▶ Task input

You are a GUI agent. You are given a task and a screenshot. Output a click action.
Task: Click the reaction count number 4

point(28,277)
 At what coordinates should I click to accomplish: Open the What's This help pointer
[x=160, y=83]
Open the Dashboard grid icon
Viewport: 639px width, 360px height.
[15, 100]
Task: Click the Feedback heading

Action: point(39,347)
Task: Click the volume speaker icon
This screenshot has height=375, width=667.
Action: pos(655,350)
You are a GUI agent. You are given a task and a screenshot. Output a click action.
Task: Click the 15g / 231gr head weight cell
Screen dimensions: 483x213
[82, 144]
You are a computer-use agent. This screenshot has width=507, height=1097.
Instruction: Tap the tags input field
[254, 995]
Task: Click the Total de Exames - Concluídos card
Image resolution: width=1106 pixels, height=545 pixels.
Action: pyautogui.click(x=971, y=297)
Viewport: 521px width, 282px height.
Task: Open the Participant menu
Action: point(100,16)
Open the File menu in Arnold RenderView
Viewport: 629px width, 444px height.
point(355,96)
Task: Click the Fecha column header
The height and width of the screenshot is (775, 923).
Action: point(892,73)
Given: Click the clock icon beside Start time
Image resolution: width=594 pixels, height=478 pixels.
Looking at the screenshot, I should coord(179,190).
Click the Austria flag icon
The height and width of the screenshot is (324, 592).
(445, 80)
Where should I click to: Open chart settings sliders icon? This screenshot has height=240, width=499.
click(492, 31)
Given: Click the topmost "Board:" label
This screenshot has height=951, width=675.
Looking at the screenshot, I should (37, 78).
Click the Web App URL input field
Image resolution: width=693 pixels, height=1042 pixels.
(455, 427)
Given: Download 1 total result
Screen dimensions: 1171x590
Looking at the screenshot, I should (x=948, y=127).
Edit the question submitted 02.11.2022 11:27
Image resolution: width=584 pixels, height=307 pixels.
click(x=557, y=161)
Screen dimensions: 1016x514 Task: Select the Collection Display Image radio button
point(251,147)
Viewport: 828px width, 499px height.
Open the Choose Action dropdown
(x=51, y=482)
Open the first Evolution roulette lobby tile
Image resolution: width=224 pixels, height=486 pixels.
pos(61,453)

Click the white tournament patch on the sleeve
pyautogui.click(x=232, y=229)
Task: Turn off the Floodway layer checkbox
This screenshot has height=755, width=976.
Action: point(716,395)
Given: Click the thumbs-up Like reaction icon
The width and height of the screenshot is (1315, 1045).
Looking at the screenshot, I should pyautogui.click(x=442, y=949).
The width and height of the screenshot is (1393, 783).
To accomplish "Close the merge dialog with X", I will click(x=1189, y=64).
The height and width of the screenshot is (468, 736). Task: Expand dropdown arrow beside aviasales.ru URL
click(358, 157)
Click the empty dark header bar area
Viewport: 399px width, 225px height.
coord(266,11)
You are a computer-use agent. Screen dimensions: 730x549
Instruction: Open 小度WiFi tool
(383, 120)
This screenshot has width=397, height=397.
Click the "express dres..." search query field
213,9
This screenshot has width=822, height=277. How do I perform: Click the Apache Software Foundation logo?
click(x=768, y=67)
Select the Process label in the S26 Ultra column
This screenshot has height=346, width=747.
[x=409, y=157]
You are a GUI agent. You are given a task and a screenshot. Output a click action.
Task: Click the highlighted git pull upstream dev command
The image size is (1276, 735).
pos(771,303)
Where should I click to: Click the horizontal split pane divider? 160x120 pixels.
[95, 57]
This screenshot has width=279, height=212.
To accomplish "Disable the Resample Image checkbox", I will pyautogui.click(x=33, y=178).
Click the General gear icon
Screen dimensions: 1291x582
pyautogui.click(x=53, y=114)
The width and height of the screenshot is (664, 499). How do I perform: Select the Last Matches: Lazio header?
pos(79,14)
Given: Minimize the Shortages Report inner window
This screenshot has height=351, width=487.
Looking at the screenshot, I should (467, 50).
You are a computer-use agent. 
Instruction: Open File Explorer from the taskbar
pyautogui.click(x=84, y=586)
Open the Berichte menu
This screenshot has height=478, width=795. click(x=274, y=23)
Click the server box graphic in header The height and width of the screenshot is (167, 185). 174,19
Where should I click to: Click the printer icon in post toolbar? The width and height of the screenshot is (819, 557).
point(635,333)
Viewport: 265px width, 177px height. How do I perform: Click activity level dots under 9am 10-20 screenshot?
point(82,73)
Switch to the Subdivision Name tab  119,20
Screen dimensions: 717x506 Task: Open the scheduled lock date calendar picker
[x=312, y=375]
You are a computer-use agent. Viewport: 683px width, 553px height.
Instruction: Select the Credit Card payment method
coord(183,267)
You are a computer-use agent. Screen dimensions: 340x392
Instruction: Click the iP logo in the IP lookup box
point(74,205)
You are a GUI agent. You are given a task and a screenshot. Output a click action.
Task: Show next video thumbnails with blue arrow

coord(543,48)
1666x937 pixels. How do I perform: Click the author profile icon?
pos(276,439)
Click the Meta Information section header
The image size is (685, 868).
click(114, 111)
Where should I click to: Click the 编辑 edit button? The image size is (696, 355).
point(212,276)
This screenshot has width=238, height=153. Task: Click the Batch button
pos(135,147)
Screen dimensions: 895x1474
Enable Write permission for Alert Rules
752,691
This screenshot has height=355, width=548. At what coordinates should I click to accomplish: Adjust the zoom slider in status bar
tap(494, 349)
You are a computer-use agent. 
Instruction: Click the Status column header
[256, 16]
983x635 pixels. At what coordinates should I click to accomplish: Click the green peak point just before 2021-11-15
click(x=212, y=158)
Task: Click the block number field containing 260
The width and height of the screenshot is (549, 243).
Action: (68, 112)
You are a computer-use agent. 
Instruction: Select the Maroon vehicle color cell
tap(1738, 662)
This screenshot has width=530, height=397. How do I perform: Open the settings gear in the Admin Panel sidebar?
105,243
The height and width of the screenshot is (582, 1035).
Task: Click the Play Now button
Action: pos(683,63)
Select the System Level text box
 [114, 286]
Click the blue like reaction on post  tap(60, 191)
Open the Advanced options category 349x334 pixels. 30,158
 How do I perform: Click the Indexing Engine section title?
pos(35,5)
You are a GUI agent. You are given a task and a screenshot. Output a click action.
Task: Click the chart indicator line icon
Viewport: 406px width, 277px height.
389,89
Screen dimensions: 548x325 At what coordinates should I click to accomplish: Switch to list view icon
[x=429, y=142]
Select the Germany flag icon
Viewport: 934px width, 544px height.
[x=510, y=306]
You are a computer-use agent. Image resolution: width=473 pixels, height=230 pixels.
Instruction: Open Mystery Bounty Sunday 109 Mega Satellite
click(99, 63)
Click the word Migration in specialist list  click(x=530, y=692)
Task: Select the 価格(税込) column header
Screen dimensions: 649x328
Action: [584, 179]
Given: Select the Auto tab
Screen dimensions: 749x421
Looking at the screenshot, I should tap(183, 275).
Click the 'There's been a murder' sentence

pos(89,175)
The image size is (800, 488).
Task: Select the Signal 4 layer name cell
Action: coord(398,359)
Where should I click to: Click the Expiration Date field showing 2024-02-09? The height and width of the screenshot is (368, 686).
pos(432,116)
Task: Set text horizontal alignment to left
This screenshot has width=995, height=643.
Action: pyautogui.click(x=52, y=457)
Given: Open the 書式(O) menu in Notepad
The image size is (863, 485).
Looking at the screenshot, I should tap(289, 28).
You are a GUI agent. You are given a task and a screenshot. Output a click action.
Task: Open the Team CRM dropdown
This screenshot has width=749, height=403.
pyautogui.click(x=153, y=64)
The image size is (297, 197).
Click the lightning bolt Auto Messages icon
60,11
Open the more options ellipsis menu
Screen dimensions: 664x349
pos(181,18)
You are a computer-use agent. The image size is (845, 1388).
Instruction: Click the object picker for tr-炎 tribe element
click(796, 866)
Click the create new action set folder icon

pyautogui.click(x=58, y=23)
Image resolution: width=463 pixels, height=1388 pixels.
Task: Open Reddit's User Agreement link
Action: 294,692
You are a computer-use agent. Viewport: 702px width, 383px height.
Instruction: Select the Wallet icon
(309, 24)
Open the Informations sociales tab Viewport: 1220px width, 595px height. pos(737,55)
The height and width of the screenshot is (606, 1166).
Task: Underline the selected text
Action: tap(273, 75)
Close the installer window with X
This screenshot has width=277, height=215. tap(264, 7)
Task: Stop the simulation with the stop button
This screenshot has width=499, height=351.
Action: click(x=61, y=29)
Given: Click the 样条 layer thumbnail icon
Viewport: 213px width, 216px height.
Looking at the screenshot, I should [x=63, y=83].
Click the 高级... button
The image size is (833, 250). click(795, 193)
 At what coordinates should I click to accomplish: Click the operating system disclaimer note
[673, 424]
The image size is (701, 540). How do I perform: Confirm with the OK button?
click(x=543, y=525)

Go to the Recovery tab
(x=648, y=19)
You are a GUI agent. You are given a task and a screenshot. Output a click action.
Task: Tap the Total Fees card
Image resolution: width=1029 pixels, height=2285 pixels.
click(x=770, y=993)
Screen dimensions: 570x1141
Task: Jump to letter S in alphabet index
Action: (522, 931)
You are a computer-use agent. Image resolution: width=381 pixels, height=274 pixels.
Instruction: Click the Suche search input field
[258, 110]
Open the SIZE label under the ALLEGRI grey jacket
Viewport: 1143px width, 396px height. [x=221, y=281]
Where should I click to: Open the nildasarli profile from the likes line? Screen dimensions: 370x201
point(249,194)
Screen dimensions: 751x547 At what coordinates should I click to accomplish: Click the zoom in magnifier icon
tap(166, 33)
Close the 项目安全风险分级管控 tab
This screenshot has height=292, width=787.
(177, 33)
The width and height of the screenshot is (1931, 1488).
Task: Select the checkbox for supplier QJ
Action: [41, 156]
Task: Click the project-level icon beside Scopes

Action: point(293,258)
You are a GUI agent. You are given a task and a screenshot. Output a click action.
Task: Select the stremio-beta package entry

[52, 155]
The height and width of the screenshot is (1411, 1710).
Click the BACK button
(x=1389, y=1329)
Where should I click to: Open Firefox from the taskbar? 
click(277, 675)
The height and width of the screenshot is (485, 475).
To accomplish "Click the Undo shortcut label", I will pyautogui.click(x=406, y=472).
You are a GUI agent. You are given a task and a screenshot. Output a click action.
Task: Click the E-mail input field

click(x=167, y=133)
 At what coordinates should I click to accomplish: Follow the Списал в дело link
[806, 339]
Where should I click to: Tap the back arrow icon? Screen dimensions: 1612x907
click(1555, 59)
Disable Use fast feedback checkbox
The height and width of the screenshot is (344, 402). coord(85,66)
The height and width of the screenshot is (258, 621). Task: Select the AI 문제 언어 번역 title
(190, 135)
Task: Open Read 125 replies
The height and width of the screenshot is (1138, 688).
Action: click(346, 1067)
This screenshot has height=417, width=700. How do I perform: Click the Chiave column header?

▶ Task goal
For the lines above, output exactly those from the line containing "Image resolution: width=584" through the line containing "Task: Turn off the Floodway layer checkbox", and skip the others.

▶ Answer to this task
Image resolution: width=584 pixels, height=307 pixels.
click(x=557, y=161)
Screen dimensions: 1016x514 Task: Select the Collection Display Image radio button
point(251,147)
Viewport: 828px width, 499px height.
Open the Choose Action dropdown
(x=51, y=482)
Open the first Evolution roulette lobby tile
Image resolution: width=224 pixels, height=486 pixels.
pos(61,453)

Click the white tournament patch on the sleeve
pyautogui.click(x=232, y=229)
Task: Turn off the Floodway layer checkbox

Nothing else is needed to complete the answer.